2. Secondly, people are interested in and focused on a study of the Word of God. The truth shines in their lives because of this.
3. Thirdly, people’s barriers come down to sharing openly with other people because Jesus is real to them, and you no longer have to hide from people, so intimate fellowship and dynamic community and deep friendships develop.
4. Fourthly, there is aggressive outreach and evangelism, and many people are converted. People who have no interest in religion at all find themselves attracted to the church and are converted.
5. Fifthly, there is a major impact on the society around, turning this society more like the kingdom of God, that is, a society of justice and mercy.

These five things: worship, deep teaching of the Word, intimate fellowship, aggressive evangelism, and compassionate social concern. When you find a church that’s strong on all of them, it’s a sign of the operation of the Spirit of God.

The tendency is for most churches to have one of them only and to be very, very condescending toward anyone else who doesn’t have their one. You see, because if you’re a church with great, sound doctrine, but your worship isn’t very good, your fellowship isn’t very good, your social concern isn’t very good, they look at other churches, and the only thing they tend to look at is they say, “But do they have our sound doctrine?” They’ll reject you, even though in every other area that is strong, they’re weak.

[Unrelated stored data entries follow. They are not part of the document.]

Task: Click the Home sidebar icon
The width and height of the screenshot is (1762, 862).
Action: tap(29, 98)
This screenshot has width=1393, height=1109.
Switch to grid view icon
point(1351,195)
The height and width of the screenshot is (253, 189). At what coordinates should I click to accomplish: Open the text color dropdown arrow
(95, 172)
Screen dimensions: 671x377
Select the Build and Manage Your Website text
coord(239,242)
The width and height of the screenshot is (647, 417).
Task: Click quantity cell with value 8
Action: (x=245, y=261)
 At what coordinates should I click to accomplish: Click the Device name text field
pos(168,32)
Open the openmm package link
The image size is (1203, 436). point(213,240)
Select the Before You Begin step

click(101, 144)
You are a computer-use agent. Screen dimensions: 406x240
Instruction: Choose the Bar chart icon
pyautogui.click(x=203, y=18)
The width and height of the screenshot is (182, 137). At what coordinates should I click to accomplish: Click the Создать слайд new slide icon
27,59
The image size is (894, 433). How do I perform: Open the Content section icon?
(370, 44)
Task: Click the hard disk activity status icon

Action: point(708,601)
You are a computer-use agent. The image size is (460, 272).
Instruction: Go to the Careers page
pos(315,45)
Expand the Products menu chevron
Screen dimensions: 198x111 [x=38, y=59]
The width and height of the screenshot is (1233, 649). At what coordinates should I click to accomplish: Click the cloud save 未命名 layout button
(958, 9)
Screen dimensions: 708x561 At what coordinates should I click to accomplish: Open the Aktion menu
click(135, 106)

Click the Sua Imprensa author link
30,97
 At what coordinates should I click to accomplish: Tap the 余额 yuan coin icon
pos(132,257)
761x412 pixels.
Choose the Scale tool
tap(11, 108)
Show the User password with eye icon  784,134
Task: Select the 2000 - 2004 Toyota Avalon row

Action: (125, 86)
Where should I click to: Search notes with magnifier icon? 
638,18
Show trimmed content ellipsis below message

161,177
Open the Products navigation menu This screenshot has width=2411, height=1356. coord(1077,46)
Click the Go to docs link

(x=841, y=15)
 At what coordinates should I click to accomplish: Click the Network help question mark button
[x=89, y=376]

The same thing happens with fellowship and with worship. The one vitamin you have tends to make the church haughty and look down its nose at other people who don’t have their vitamin.

We said when you have all five, it’s a sign of the work of the Spirit, and the five continually change one another. Those five things are actually constantly stimulating each another. You really can’t have one without the others, because real worship always leads to teaching, fellowship, evangelism, and social concern, and real teaching always leads to real worship, evangelism, fellowship, and social concern, and real evangelism always leads, and so on. Those five things are interrelated. When they’re there, they stimulate one another, and they encourage the renewal dynamic.

A church that wants to be this kind of church is ruthless in making sure it is doing what God says in every one of those five areas, that it’s finding people with gifts in those areas and unleashing them to do the work, that it’s stimulating each one of those areas and they inter-stimulate one another. That’s the way it’s supposed to go.[5]

Find a church with all five of these characteristics. They are out there but you have to go looking.


Footnotes

  1. The Holy Bible: English Standard Version (Wheaton: Standard Bible Society, 2001), 1 Pe 2:21–25.
  2. The Holy Bible: English Standard Version (Wheaton: Standard Bible Society, 2001), Heb 13:7–9.
  3. The Holy Bible: English Standard Version (Wheaton: Standard Bible Society, 2001), Heb 12:1–3
  4. Michael Horton, The Christian Faith: A Systematic Theology for Pilgrims on the Way (Grand Rapids, MI: Zondervan, 2011), pp. 13-24.
  5. Timothy J. Keller, The Timothy Keller Sermon Archive (New York City: Redeemer Presbyterian Church, 2013).